**Description of the task**
After locating the line that contains "Task: Bookmark this", quote it and all lines after it through the end of the entries, and nothing more. Pictures stay out.

#### Exercise data ####

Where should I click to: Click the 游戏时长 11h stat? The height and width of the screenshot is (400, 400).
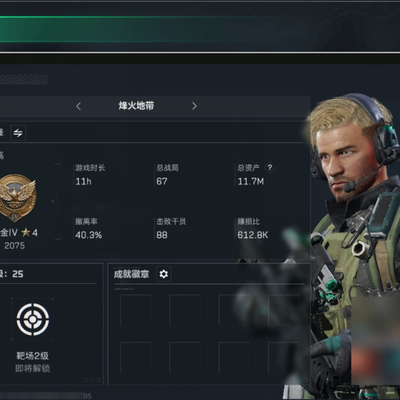click(x=90, y=175)
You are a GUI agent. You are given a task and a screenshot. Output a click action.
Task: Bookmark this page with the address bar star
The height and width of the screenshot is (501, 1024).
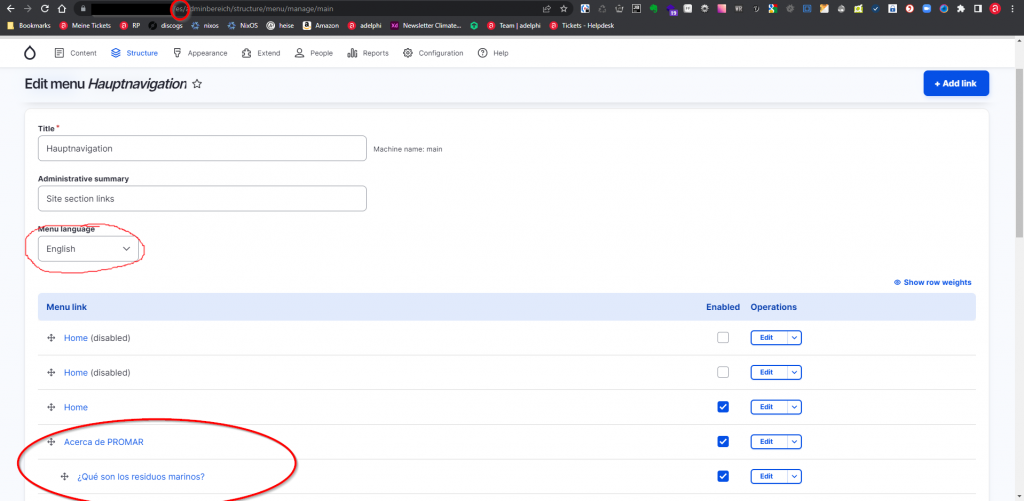(564, 8)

####

**Your response**
Task: Bookmark this page with the address bar star
The height and width of the screenshot is (501, 1024).
(564, 8)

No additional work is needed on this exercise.